Nuove esigenze con l’avanzare dell’età - Più di un terzo degli italiani considera la nutrizione su misura e le visite di controllo regolari dal Medico Veterinario come priorità fondamentali per sostenere la qualità di vita degli animali anziani, con il 79% degli intervistati consapevole che le necessità cambiano in base a razza, taglia e caratteristiche fisiche e comportamentali. Tuttavia, non mancano difficoltà in questo percorso di consapevolezza: 1 italiano su 3 dichiara infatti di non agire preventivamente perché il proprio animale “sembra stare bene”.
Le più recenti evidenze scientifiche -La fase dell’invecchiamento di cani e gatti inizia prima di quanto molti proprietari possano immaginare. Soluzioni nutrizionali mirate e adattate ai fabbisogni specifici dell’età avanzata possono giocare un ruolo chiave nel favorire un invecchiamento sano, sostenendo la vitalità e la salute cardiaca, articolare e digestiva degli animali. Interventi tempestivi combinati con una gestione nutrizionale specifica possono permettere di prolungare l'aspettativa di vita e di migliorare il benessere generale dei pet.

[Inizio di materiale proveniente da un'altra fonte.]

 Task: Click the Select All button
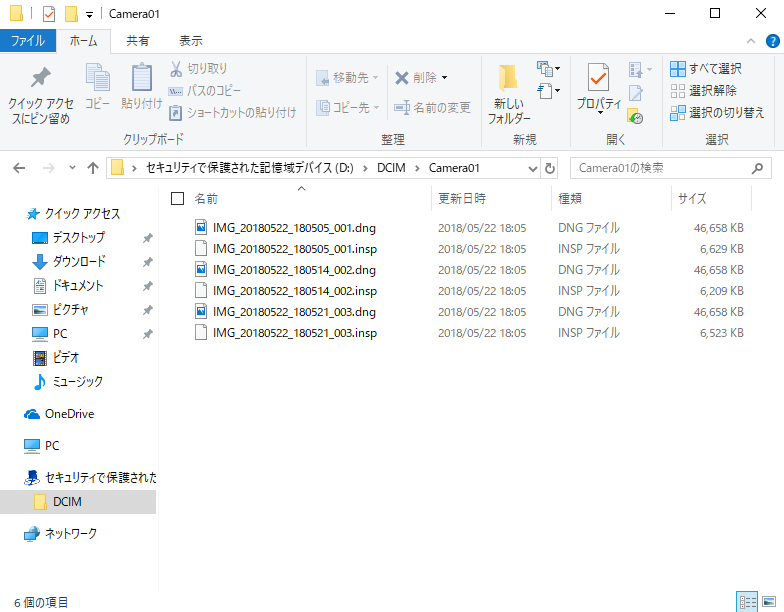pyautogui.click(x=706, y=68)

“ Sapere che i proprietari italiani desiderano essere sempre più informati e consapevoli ci stimola a continuare a investire in formazione, ricerca e prodotti su misura per ogni fase della vita di cani e gatti” commenta Maria Angeles Toscano, Corporate Affairs Director Royal Canin.“Il nostro impegno è quello di supportare le famiglie italiane in questo percorso, offrendo soluzioni nutrizionali specifiche e consigli pratici per favorire salute e benessere dei nostri amici a quattro zampe.”